VSEngineering Contradiction Analysis

1Reliability

If onboard storage and computing are used for mobility data processing, then data processing can be performed locally, but scalability and manageability are limited

Engineering Contradiction:
Improvedata processing capabilityVSAvoidscalability
Core Design Contradiction:
ReliabilityVSAdaptability or versatility

Solution Approach 1:

The patent introduces a cloud-based digital twin platform as an intermediary between physical mobility entities and data processing systems. The digital twin serves as a virtual mediator that receives data from sensors and V2X communications, performs comprehensive processing including machine learning and simulation, then sends actuation instructions back to physical entities.
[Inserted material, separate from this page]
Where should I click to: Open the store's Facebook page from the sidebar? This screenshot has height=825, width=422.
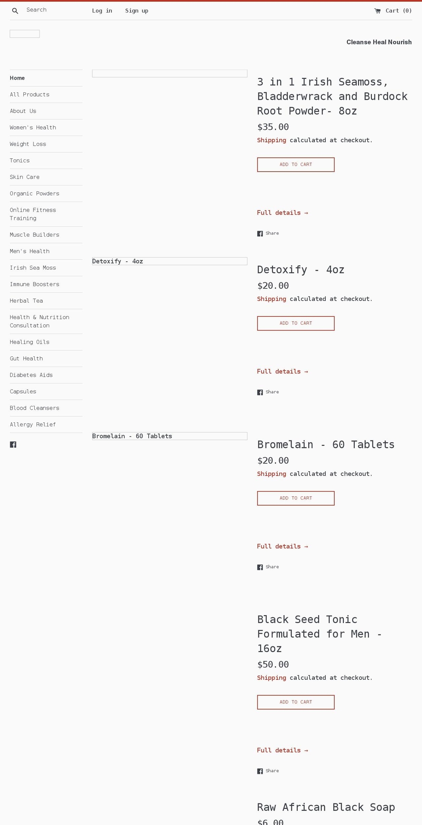[13, 444]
This intermediary approach enables scalable cloud-based processing while maintaining local responsiveness through the digital twin-physical entity connection.

Inventive Principle:
Principle #24Intermediary (Mediator)

2Speed

If onboard computing is used, then real-time processing is possible, but manageability and data sharing effectiveness are reduced

Engineering Contradiction:
Improvereal-time processingVSAvoidmanageability
Core Design Contradiction:
SpeedVSEase of operation

Solution Approach 1:

The patent segments the data processing architecture into multiple components: local sensing units that collect data, a communications layer that transmits data, a cloud-based digital twin platform that performs intensive processing including machine learning and simulation, and an actuation layer that implements decisions. This segmentation allows real-time data collection at the edge while complex processing occurs in the manageable cloud environment, with the digital twin serving as a virtual replica that bridges both environments.

Inventive Principle:
Principle #1Segmentation

3Adaptability or versatility

If traditional mobility frameworks are used, then existing systems can operate, but predictive analytics and actuation across human, vehicular, and traffic entities are not effectively leveraged

Engineering Contradiction:
Improvemulti-entity integrationVSAvoidframework complexity
Core Design Contradiction:
Adaptability or versatilityVSDevice complexity

Solution Approach 1:

The patent creates a universal digital twin platform that can represent multiple types of mobility entities including vehicles, pedestrians, cyclists, and traffic infrastructure through a common digital twin architecture. The platform provides multi-functional capabilities: data ingestion from diverse sources, standardized data schema validation, machine learning for predictive analytics, simulation for scenario testing, and actuation for control. This universal approach integrates human, vehicular, and traffic entities within a single manageable framework rather than requiring separate systems for each entity type.

Inventive Principle:
Principle #6Universality (Multi-functionality)

Data Source

PatentUS20230367688A1Cloud-based mobility digital twin for human, vehicle, and traffic
Publication Date: 2023.11.16 TOYOTA MOTOR ENG & MFG NORTH AMERICA INC
  • US20230367688A1 patent drawing
  • US20230367688A1 patent drawing
  • US20230367688A1 patent drawing

AI summary

Systems and methods are provided for effectuating and using a mobility digital twin (MDT) framework including a digital space (where digital twins reside) and a physical space (where physical objects/processes reside). The MDT framework is realized in a cloud-based system/on a cloud platform. Digital twins may represent not only vehicular entities, but human and traffic entities as data/models representative of these different physical objects/processes may be applicable to more than just a directly-related entity. Additionally, the MDT framework is able to leverage data associated with different time horizons (e.g., real-time data as well as historical data).